> The records
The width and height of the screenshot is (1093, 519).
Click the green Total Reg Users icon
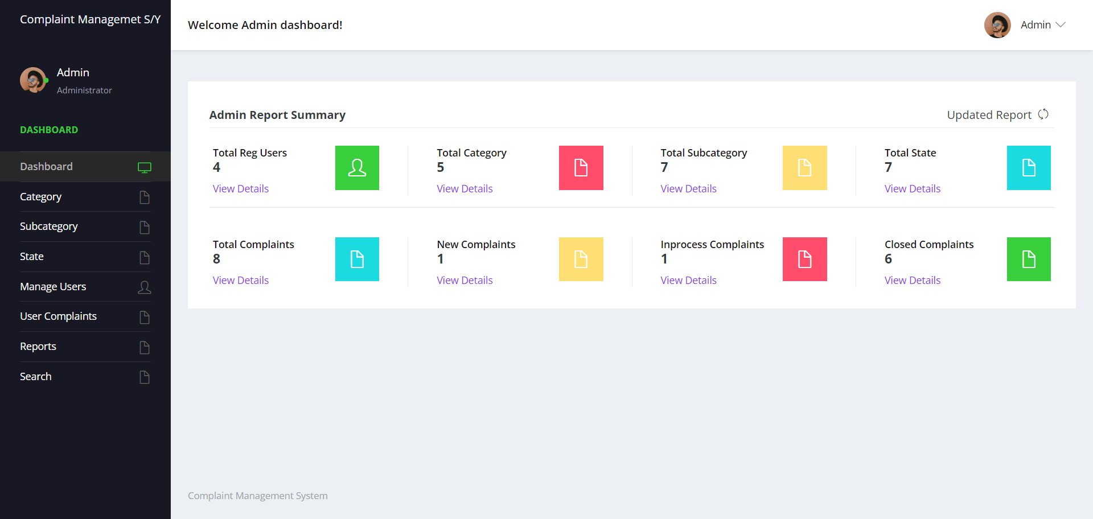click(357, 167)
--
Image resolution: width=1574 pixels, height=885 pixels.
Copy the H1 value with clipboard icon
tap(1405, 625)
---
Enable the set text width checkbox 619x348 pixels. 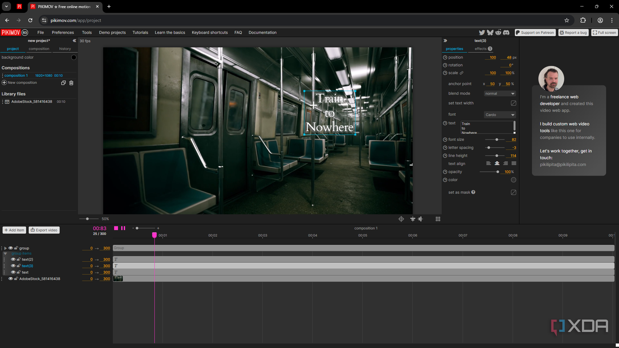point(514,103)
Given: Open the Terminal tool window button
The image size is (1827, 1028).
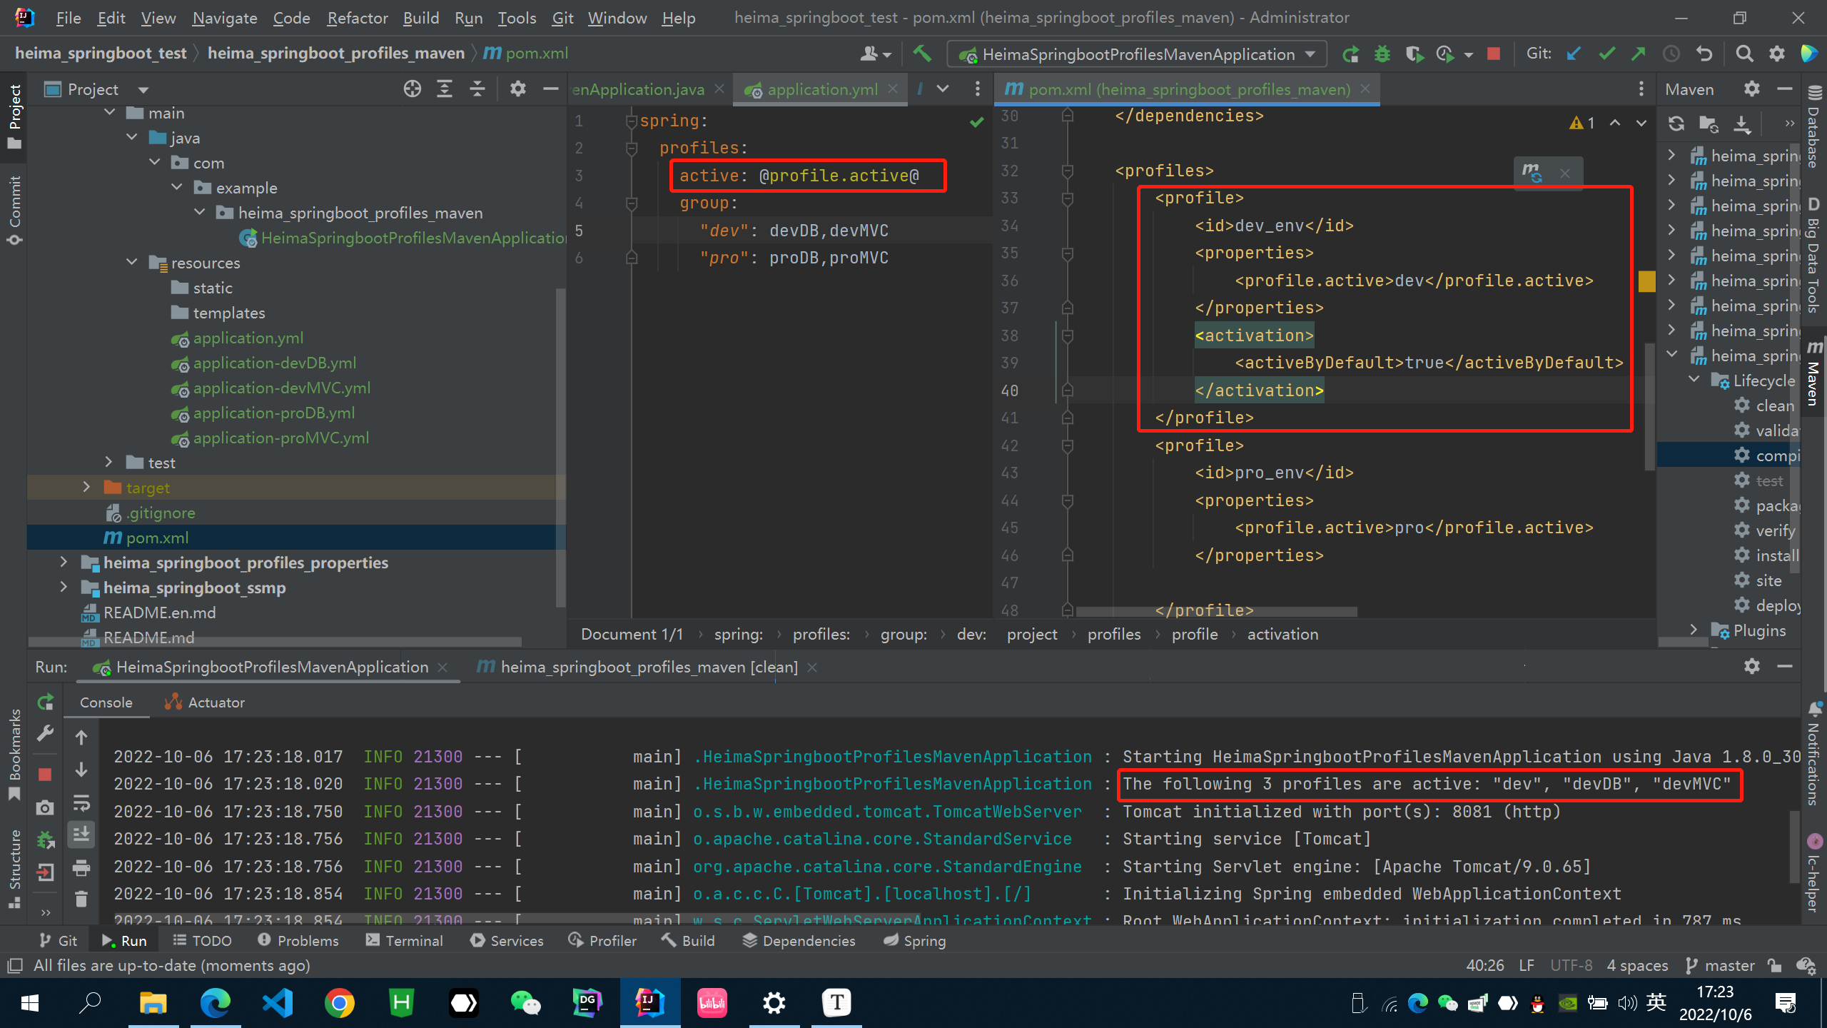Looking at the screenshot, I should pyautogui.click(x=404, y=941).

> Exercise prompt
To answer, copy each line from the material above that has the word "height".

> Written solution
The width and height of the screenshot is (1093, 519).
Image resolution: width=1574 pixels, height=885 pixels.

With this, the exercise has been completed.